Load a methylDiff object containing differentially methylated bases and a gene annotation file (RefSeq BED format) as a GRanges object using GenomicFeatures. Execute annotateWithGeneParts() to overlap the methylated bases with promoter, exon, and intron regions, recording the proportion of bases in each category. Then load a CpG island annotation file (cpgi.hg18.bed.txt or equivalent) as a GRanges object and execute annotateWithFeatureFlank() to annotate methylated bases relative to CpG islands and their flanking shores, capturing the percentage overlap for each feature class.

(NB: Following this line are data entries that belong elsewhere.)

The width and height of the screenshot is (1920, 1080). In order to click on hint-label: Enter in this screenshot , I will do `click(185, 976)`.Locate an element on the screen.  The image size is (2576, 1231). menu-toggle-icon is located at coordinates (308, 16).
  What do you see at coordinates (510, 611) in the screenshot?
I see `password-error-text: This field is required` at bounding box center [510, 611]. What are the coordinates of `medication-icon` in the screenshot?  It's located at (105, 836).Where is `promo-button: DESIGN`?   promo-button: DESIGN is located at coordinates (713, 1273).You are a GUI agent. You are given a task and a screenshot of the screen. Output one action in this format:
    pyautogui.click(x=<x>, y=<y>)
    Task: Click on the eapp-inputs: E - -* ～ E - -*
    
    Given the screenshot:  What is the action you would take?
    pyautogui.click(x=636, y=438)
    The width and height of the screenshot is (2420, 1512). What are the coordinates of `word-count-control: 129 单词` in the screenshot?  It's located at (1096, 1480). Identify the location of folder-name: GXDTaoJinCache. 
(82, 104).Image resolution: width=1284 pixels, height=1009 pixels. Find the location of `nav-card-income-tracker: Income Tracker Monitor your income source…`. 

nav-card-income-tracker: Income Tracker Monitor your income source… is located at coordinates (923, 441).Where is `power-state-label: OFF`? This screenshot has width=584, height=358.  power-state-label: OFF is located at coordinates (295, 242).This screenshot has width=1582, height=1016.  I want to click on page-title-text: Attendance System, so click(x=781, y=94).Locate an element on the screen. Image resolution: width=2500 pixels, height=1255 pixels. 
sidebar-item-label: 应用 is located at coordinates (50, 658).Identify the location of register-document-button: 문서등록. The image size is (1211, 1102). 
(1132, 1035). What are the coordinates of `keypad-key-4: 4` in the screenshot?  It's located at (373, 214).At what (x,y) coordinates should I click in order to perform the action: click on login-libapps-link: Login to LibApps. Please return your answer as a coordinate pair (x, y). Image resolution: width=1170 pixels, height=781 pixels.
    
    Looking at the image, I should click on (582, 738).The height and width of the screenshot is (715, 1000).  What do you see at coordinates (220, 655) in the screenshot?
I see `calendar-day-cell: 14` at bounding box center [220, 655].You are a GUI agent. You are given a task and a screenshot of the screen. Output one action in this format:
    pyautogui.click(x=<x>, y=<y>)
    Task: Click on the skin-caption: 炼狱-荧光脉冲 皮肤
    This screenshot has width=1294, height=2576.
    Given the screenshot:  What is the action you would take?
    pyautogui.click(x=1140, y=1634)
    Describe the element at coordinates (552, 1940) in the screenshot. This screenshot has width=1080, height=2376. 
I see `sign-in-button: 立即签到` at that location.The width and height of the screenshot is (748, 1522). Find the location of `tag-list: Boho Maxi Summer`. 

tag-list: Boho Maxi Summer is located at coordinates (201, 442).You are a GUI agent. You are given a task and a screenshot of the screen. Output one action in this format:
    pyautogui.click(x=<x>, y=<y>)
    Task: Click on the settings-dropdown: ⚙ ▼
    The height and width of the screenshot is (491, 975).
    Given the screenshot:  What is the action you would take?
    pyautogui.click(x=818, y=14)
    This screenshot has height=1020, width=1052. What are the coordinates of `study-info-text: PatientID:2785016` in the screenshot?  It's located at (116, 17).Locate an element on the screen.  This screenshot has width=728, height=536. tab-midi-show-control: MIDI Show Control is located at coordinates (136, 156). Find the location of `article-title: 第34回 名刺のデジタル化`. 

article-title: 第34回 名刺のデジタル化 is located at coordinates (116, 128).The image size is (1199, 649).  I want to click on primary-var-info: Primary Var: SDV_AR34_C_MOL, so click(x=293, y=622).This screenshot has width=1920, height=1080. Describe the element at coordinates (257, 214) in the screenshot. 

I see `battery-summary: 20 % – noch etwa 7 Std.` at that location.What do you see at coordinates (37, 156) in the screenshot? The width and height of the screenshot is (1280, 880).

The output is a percentage overlap table that summarizes the genomic distribution of your differential methylation signal—this enables interpretation of whether methylation changes are concentrated in regulatory regions (promoters) or other gene body features.

## Related tools

- **methylKit** (Calculate differential methylation (calculateDiffMeth()) and provide methylDiff input object for annotation; filter by q-value and methylation difference cutoffs) — https://github.com/al2na/methylKit
- **genomation** (Execute annotateWithGeneParts() and annotateWithFeatureFlank() functions to perform overlap analysis with gene and CpG island annotations)
- **GenomicFeatures** (Parse and manage BED file gene annotation and CpG island annotation as GRanges objects for genomic overlap computation)
- **R** (Environment for running methylKit, genomation, and GenomicFeatures packages and formatting output statistics tables)

## Examples

```
# Load methylDiff object and annotate with RefSeq and CpG islands
data(methylDiffExample)
annotate.with.genes <- annotateWithGeneParts(as(methylDiffExample,"GRanges"),refseq.hg18.bed.txt)
annotate.with.cpgi <- annotateWithFeatureFlank(as(methylDiffExample,"GRanges"),cpgi.hg18.bed.txt)
```

## Evaluation signals

- Output percentage overlap table sums to 100% across all feature categories (promoters + exons + introns + intergenic = 100%)
- Output percentages for CpG island and shore annotations align with manually computed coverage fractions using bedtools intersect or similar tool
- Row and column counts in summary table match the input methylDiff object base count and the number of expected annotation categories
- Differentially methylated bases in promoter regions show expected bias toward hypo-methylation in regulatory contexts (if prior knowledge supports this)
- Output table format and counts reproduce the published vignette format exactly, including all feature classes and summary statistics

## Limitations

- annotateWithGeneParts() and annotateWithFeatureFlank() treat annotation features as discrete non-overlapping categories; bases at feature boundaries may be misclassified depending on function implementation
- Results are genome-build specific—RefSeq and CpG island annotations must exactly match the genome build used for read alignment and methylation calling (e.g., hg18 vs. hg38)
- No statistical test is performed to assess whether observed enrichment in a feature (e.g., promoters) is significant relative to random expectation—annotation is purely descriptive
- CpG island definitions vary by source (UCSC, Ensembl, custom)—shore boundaries and island thresholds are not standardized and may affect reproducibility

## Evidence

- [intro] Load the methylDiff object and RefSeq annotation: "Load the methylDiff object produced by calculateDiffMeth() containing differentially methylated bases. Load the refseq.hg18.bed.txt gene annotation file as a GRanges object using genomation or"
- [intro] Execute annotateWithGeneParts for gene feature overlap: "Execute annotateWithGeneParts() function to overlap differentially methylated bases with promoter, exon, and intron genomic regions, recording the proportion of bases in each category."
- [intro] Execute annotateWithFeatureFlank for CpG island context: "Execute annotateWithFeatureFlank() function to annotate bases relative to CpG islands and their flanking shores, capturing the percentage overlap for each feature class."
- [intro] Format output as percentage overlap table: "Compile and format the percentage overlap statistics into a summary table matching the vignette's reported format and counts."
- [readme] Annotation explains feature distribution of methylation: "This annotation operation will tell us what percentage of our differentially methylated regions are on promoters/introns/exons/intergenic region."